"Staggeringly high rate of false positives..."
The government's new surveillance capabilities are casting a net so wide that innocent Americans' privacy has been invaded countless times and very few arrests have been made. In other words, they're netting everyone in a gigantic fishing expedition which is costly in every way and lethal to democracy and liberty.
Slightly more than half of the 20,000 encounters last year were logged by Customs and Border Protection officers, who turned back or handed over to authorities 550 people, most of them foreigners, Customs officials said. FBI and other officials said that they could not provide data on the number of people arrested or denied entry for the other half of the database hits. FBI officials indicated that the number of arrests was small.

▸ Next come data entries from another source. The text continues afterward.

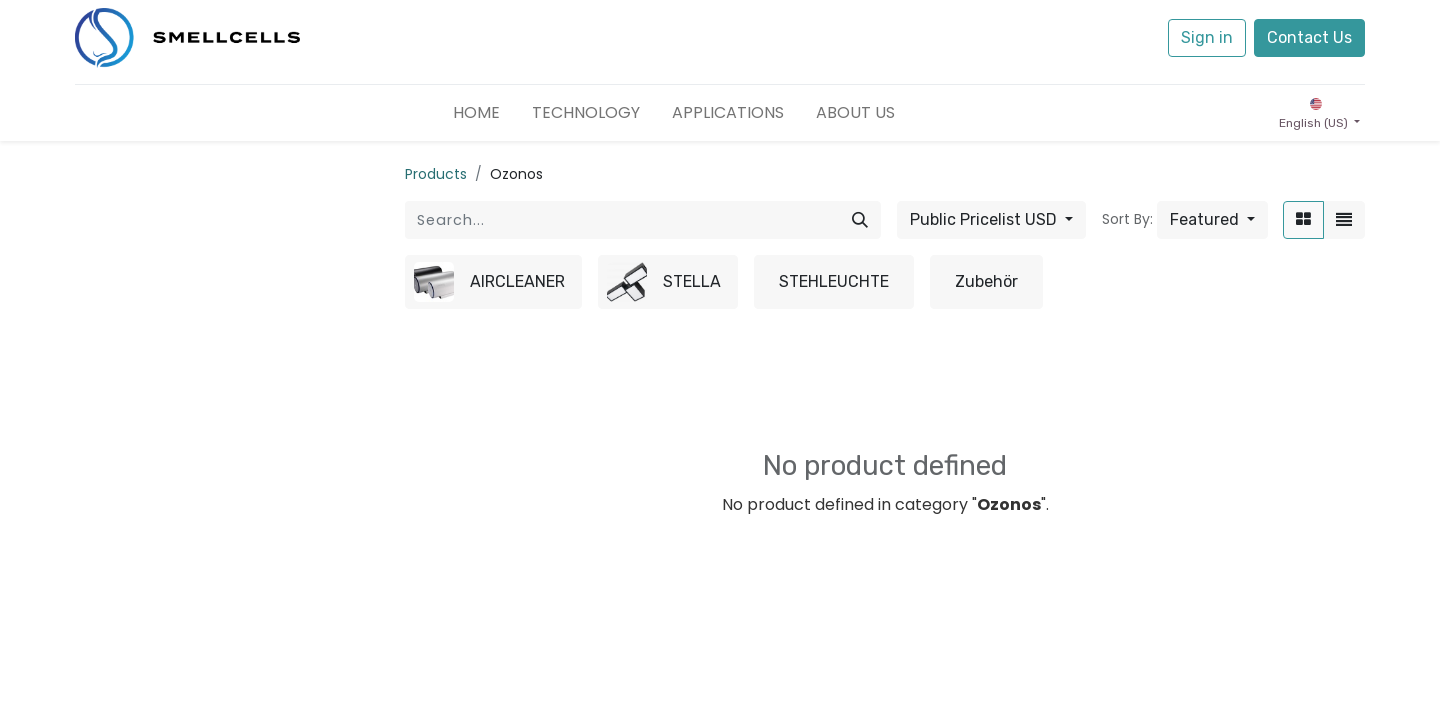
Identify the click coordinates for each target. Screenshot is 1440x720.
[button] (1212, 220)
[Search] (860, 220)
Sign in (1207, 37)
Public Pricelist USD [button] (985, 219)
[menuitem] (476, 113)
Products (436, 174)
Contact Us (1309, 37)
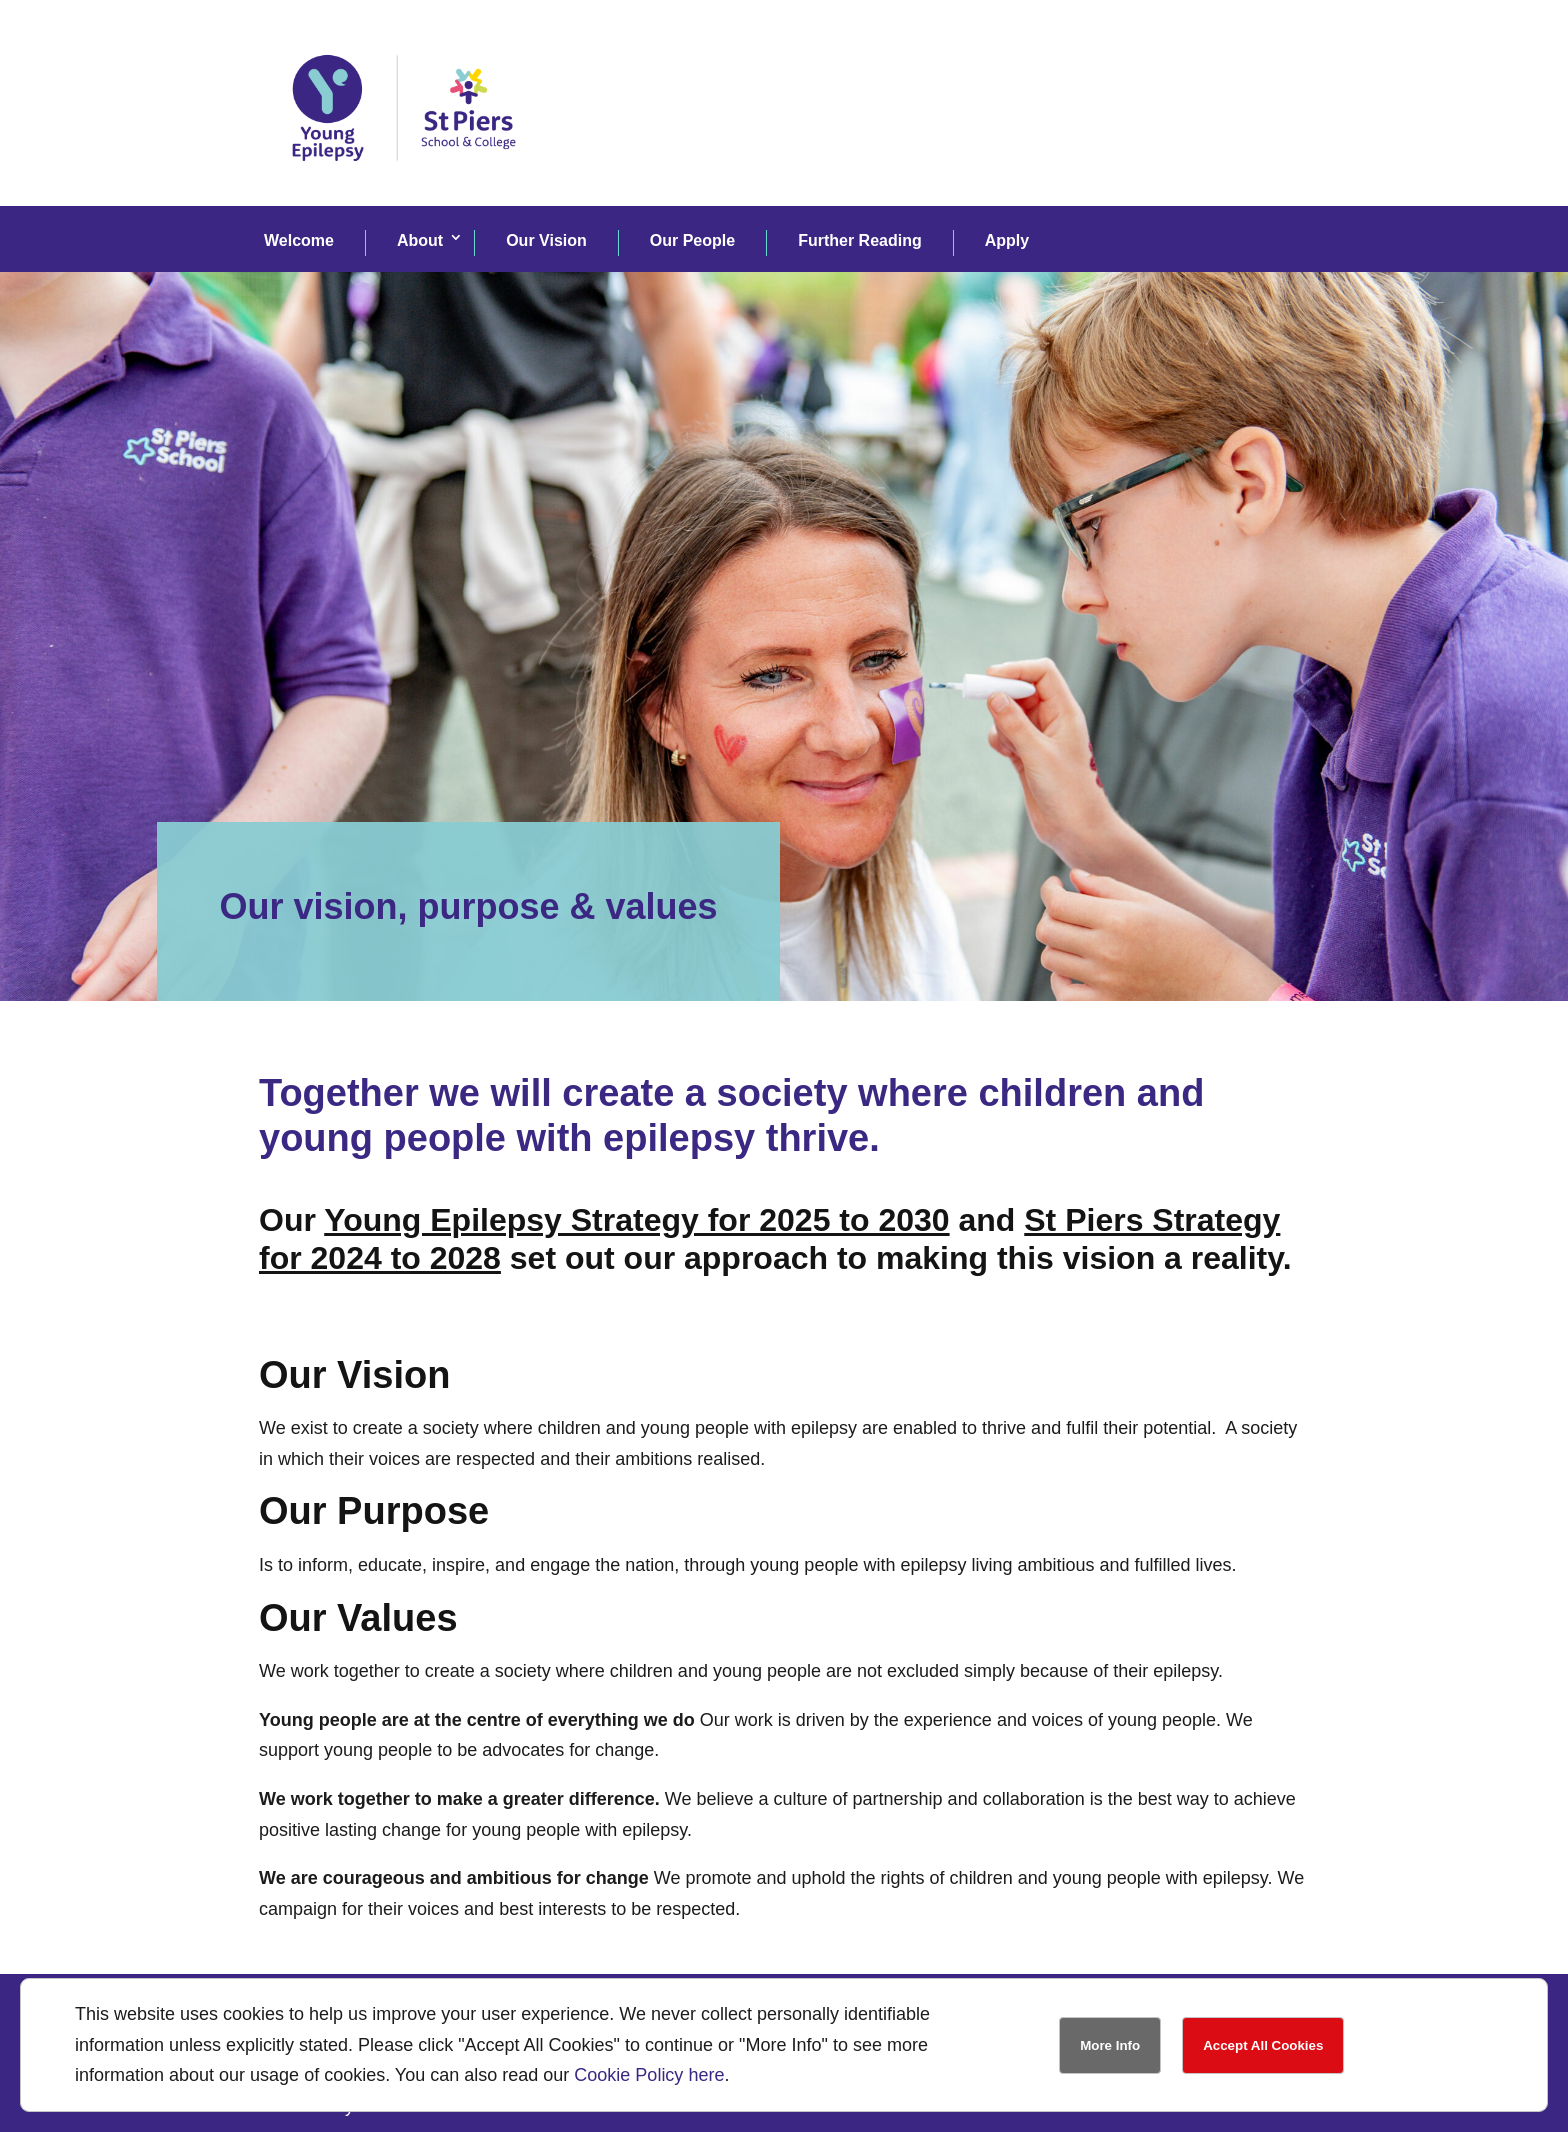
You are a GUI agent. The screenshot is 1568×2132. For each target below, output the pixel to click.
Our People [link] (692, 240)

The government says the database is a powerful tool for identifying and tracking suspected terrorists and for sharing intelligence, and that its purpose is not necessarily to make arrests. But the new details about the numbers, disclosed in an FBI budget document and in interviews, raise questions about the database's effectiveness and its impact on privacy, critics said. They argued that the number of hits relative to arrests was alarmingly high and indicated that the threshold for including someone on a watch list was too low, potentially violating thousands of Americans' civil liberties when they are stopped.
David Sobel, senior counsel with the Electronic Frontier Foundation, a privacy organization, said the numbers "suggest a staggeringly high rate of false positives with respect to the identification of supposed terrorists." He added that "this really confirms the long-standing fear that this list is inaccurate and ultimately ineffective as an anti-terrorism tool."

False positives and you risk inconveniencing some people. False negatives and you risk a sucide bomber blowing himself up in a crowed mall. Which would you prefer?
Posted by: manapp99 | August 25, 2007 at 07:03 PM
I guess it depends on whether you place a greater value on liberty and democracy, or on guaranteed security. I place a much higher value on liberty and democracy. And I'd add to that our democratic system puts law above everything else, and insists that justice must be seen by the people to have been done. No guy with a bomb in a mall can obliterate that.